Staying out of hot water

Special to The TribuneFebruary 21, 2013 

Phil Dirkx

"Face the thing you fear and the fear will disappear.” I don’t know who said that, but it wasn’t me. I not only shrink from fear but also from potential discomfort. I proved that again last week.

One morning last week I stepped into one of our bathrooms and noticed it felt warmer than the rest of our Paso Robles house. I raised my hand toward the ceiling register. No warm air was blowing down. I decided the heat was a fluke and forgot about it — almost. The bathroom stayed warm all day.

It was still warm the following morning. Again, no heat flowed from the register. Nor were the faucets of the sink and shower especially warm, nor were the walls. Part of the floor, however, was somewhat warm.

I went into the garage and checked the hot-water heater. Its muffled roar indicated it was on and heating. I thought I should do something, so I turned down the thermostat for no logical reason.

The next morning the bathroom was still unusually warm. I blamed the morning sun. But doubt nagged because our latest water and gas bills were higher than the same month last year. I blamed our Christmas house guests for that.

I occasionally wondered whether a hot-water pipe might be leaking, but I refused to believe that. The walls and floor weren’t moist, nor were the outdoor walls.

I also stubbornly doubted that our concrete-slab floor contained water pipes. The only water pipes I’d ever heard about leaking in our tract were above the ceilings, not in the floor. They froze and sprung leaks in past winters during unusually harsh cold spells.

A leak in the concrete floor was too painful for me to consider. Fixing it would cause a huge mess and probably cost thousands of dollars.

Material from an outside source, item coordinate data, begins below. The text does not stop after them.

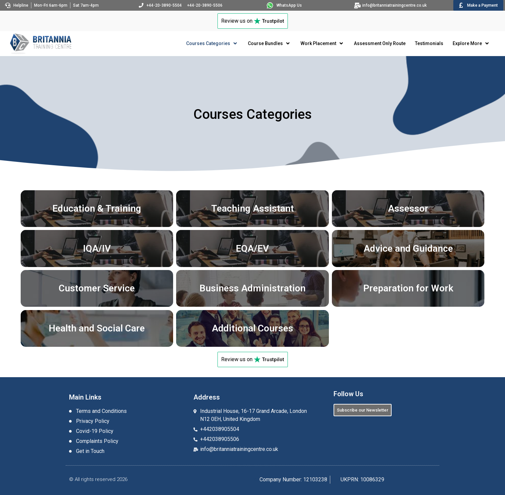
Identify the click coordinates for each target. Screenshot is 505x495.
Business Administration (252, 288)
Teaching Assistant (252, 208)
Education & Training (96, 208)
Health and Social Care (97, 328)
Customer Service (97, 288)
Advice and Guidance (408, 248)
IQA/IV (97, 248)
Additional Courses (252, 328)
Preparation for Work (408, 288)
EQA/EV (252, 248)
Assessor (408, 208)
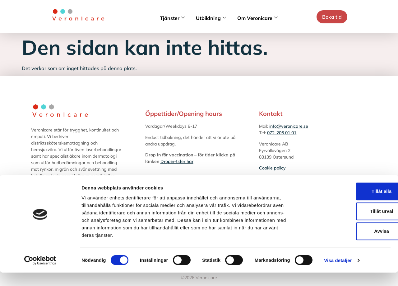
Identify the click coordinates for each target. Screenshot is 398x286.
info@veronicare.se (288, 126)
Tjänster (172, 18)
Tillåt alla (346, 204)
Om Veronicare (257, 18)
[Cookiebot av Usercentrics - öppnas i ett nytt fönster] (40, 274)
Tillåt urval (346, 224)
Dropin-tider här (176, 161)
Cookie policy (272, 168)
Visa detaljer (338, 273)
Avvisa (346, 244)
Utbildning (211, 18)
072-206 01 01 (281, 133)
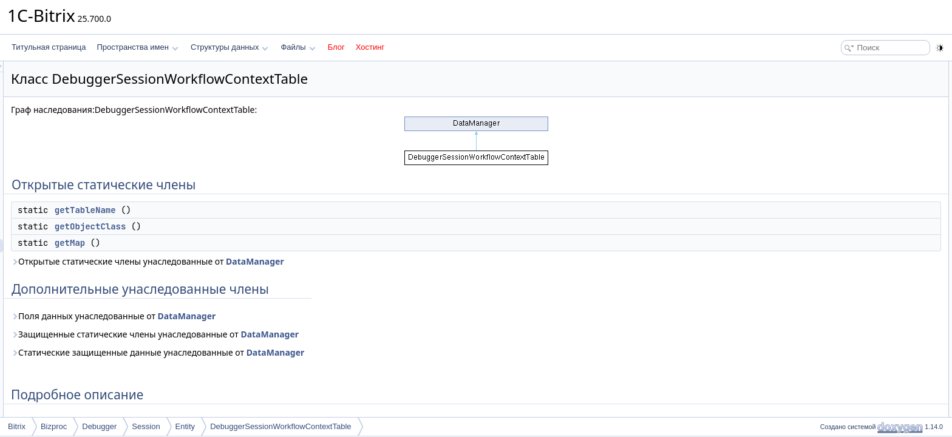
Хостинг (370, 47)
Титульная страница (49, 47)
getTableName (237, 210)
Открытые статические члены (867, 68)
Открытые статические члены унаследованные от (299, 261)
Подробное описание (852, 134)
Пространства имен (137, 47)
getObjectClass (242, 226)
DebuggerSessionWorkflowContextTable (280, 426)
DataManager (407, 261)
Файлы (297, 47)
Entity (185, 426)
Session (146, 426)
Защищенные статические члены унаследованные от (306, 334)
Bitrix (16, 426)
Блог (336, 47)
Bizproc (54, 426)
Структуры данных (229, 47)
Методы (830, 148)
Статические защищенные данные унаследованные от (309, 352)
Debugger (99, 426)
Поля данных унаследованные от (265, 316)
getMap (221, 242)
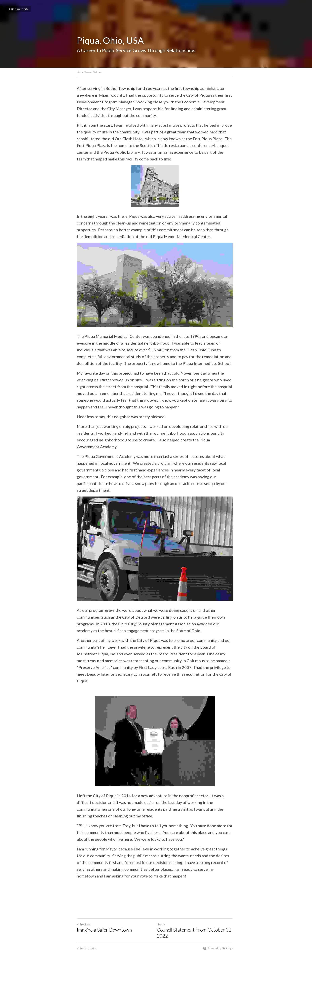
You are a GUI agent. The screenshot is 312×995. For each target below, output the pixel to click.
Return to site (18, 9)
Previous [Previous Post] (83, 927)
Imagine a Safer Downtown (104, 932)
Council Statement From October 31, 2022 (195, 935)
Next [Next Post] (162, 927)
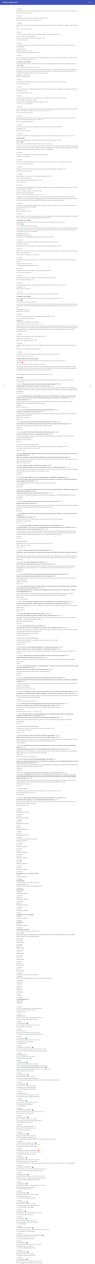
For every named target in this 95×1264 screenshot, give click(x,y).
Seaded (90, 2)
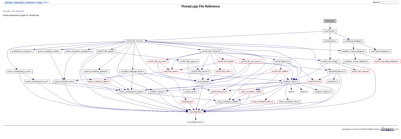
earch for (376, 2)
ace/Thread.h (18, 11)
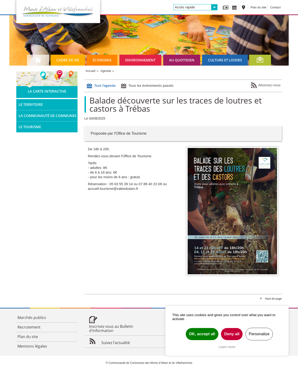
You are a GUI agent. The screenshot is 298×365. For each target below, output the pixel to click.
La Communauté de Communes (47, 115)
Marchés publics (31, 317)
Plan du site (258, 7)
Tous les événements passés (146, 86)
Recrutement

I also didn’t take such common-sense diagnostic steps as turning off all our faucets and then looking at the water meter. If its little whirl-a-gig was still spinning that would indicate a leak.

On Friday night, I lay awake worrying. By Saturday morning, the bathroom seemed even warmer, but still dry. When I went outside, however, I did find water, lots of it. It had to be leaking from a pipe in the concrete slab. I feared it would terribly damage the foundation if it kept on. I finally acted.

It was Saturday, and a three-day holiday weekend, but I did manage to find a skilled and thoughtful plumber. By Tuesday afternoon, he had installed all new hot-water lines above the ceiling and cured the leak. It did cost a few thousand dollars, but it wasn’t the big mess I feared.

So I proved I can face a fearful experience, as long as the only alternative is something worse.